The aim of the nine-day long exercise was to gain experience from each other in the domain of counter-terrorism and counter IED operations. Troops from Special Services Group and Aviation participated in the exercise.
Earlier this month, Pakistan Air Force pilots received appreciation for bringing unique set of skills to US air exercises, which allowed the Pakistan and US air forces to continue building and strengthening their relationship.
Pakistan Air Force F-16C/D aircraft travelled over 7,700 miles to participate in Red Flag 16-4 exercises in Washington from August 15 to 26. “Pakistan brought a unique set of skills to the exercise, from their willingness to collaborate to their motivation to get the most out of the training scenarios,” an American general said, according to the US Air Force News Service (AFNS).
“The F-16 has been the lynchpin in accomplishing our mutual desired objectives,” Air Vice Marshal Syed Noman Ali said. “At the strategic level it has been extremely valuable. On the capability enhancement and objective achievement on the ground, this aircraft has been the most useful,” he added.
The exercise provided forces of both countries the chance to improve integration, further training and enhance the readiness of air operations.
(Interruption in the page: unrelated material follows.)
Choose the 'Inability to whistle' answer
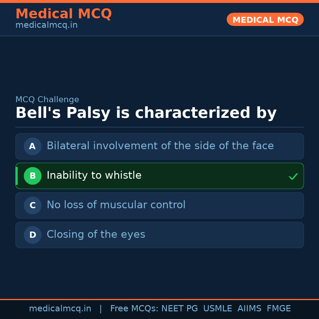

For Major General Rick B Mattson, chief of the US Office of the Defense Representative in Pakistan, it was “absolutely phenomenal to have a partner who looked at this as an opportunity to not only get better as a force but also to better integrate with everyone else.”
“That has been a major focus for the team that has been here and I have already heard about ways they are able to integrate better through technology and we will try to work on that part.” Mattson further appreciated the efforts of not only the Pakistan pilots, but also their maintenance team.
“I have a lot of experience in the Middle East and this is a very unique capability that they have,” Mattson said. “When you go through the maintenance facility, bays, it’s all Pakistan enlisted working on these aircraft.” According to the AFNS report, integration has been a major focus for Red Flag 16-4 exercises in which the PAF played a key role.
“When you have a force that is that professional and is dedicated to training and working together as a coalition you are going to get better as a group and I think that has been the biggest lesson from this,” Mattson said adding that the exercise had helped both air forces learn each other’s strengths and utilise those strengths in real-world situations.
“Whenever we’ve been together with the US in terms of an exercise or other engagements it has been amazing, productive and mutually rewarding experience on both sides,” Air Vice Marshal Ali said. “Whether its actual strategies that have been going on in the region or it has been exercises that train for certain events, I would expect this type of relationship to grow stronger in the future,” he said.